In 2005 the directors Yudai Yamaguchi and Jun’ichi Yamamoto came together create a film called Meatball Machine. Based on Yamamoto’s earlier work from 1999, it’s an aggressive cyberpunk, sci-fi/horror-hybrid romp about alien parasites turning their hosts unto slave “Necroborgs”. It was a breakthrough film for the special effect’s wizard Yoshihiro Nishimura, who would later on go on to do effects for such film as The Machine Girl and Tokyo Gore Police, as well as a bizarre ten-minute sequel to Meatball Machine titled Meatball Machine: Reject of Death.

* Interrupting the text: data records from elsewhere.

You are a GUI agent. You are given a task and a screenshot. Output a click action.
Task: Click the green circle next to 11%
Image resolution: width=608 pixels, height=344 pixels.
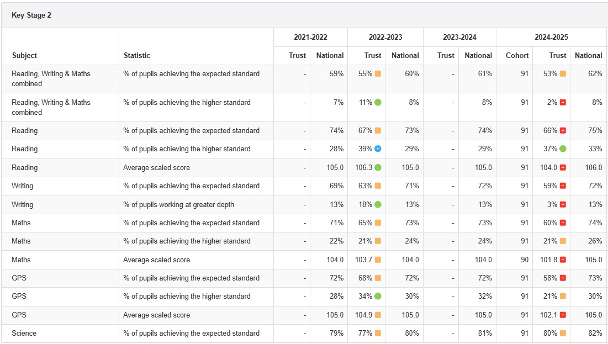point(378,103)
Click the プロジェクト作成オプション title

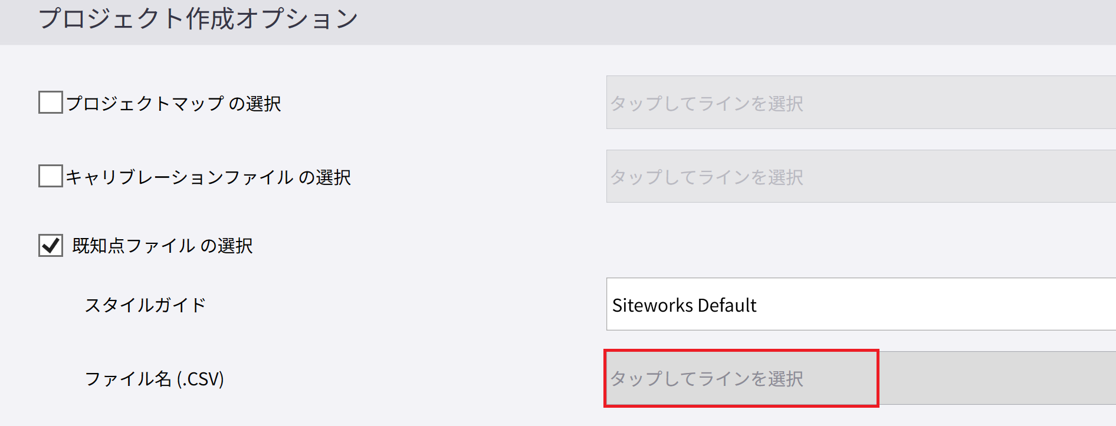tap(198, 19)
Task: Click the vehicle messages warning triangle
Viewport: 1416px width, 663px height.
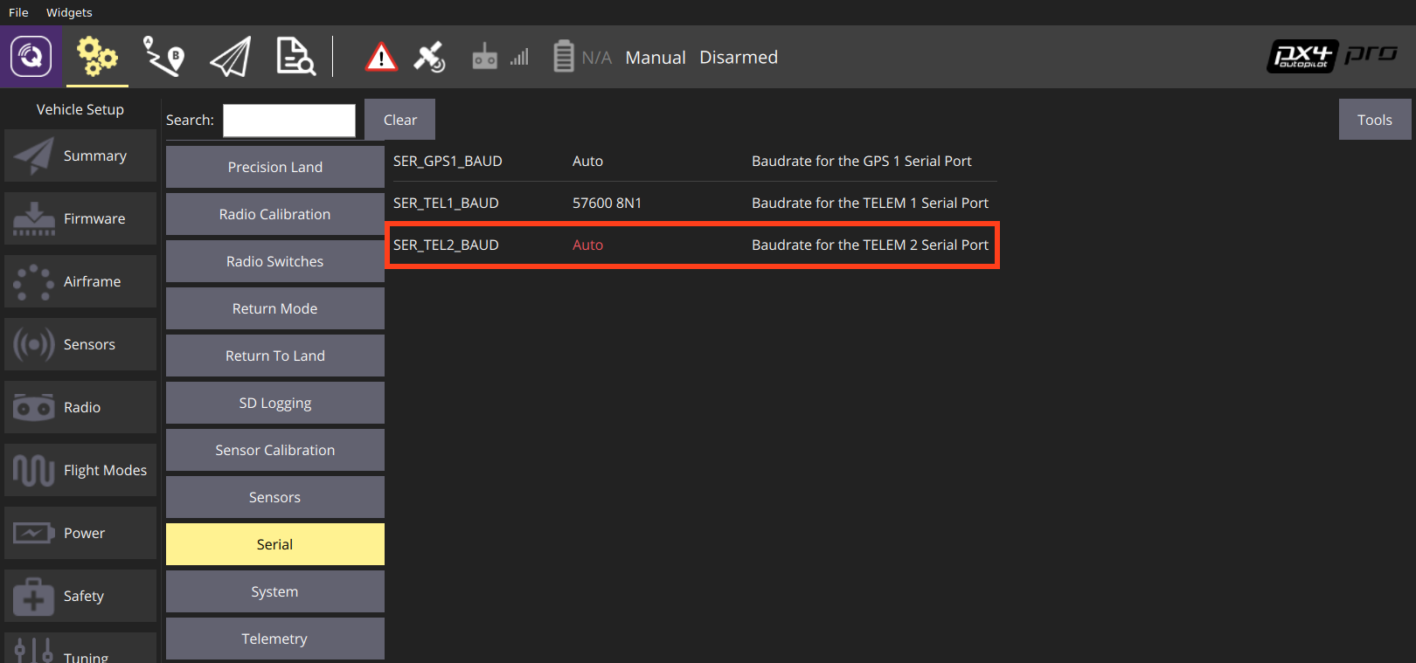Action: click(381, 58)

You can pretty much summarise the whole ten minutes in one sentence: That escalated quickly. It’s complete cyberpunk madness from start to finish, with very little plot and dizzyingly fast action. Basically, the film consists of two necroborgs attacking people around them in the weirdest weapons imaginable. The AV idol Asami is a good sport as usual and plays her outlandish role brilliantly, although when it comes to acting, it hard to assess anyone’s performances as the whole experience is so chaotic that it leaves very little room for any deeper analysis. All I can say is that they all seem like they had a lot fun doing what they were doing. The film practically oozes fun filled energy.
Even without knowing, it’s easy to tell that Nishimura is the man behind both special effects and directing, as his trademark style shines through very clearly. The fast-paced camera work and over the top special effects are pure Nishimura. What he was trying to achieve with this short caper is unclear, but I do have to note that very similar ideas can be seen in his later works, such as Sukeban Boy (boob guns, anyone?). Maybe Reject of Death was a test run for bigger ideas, who knows. Whatever it’s purpose, it’s a very enjoyable ten minutes of utter cinematic insanity.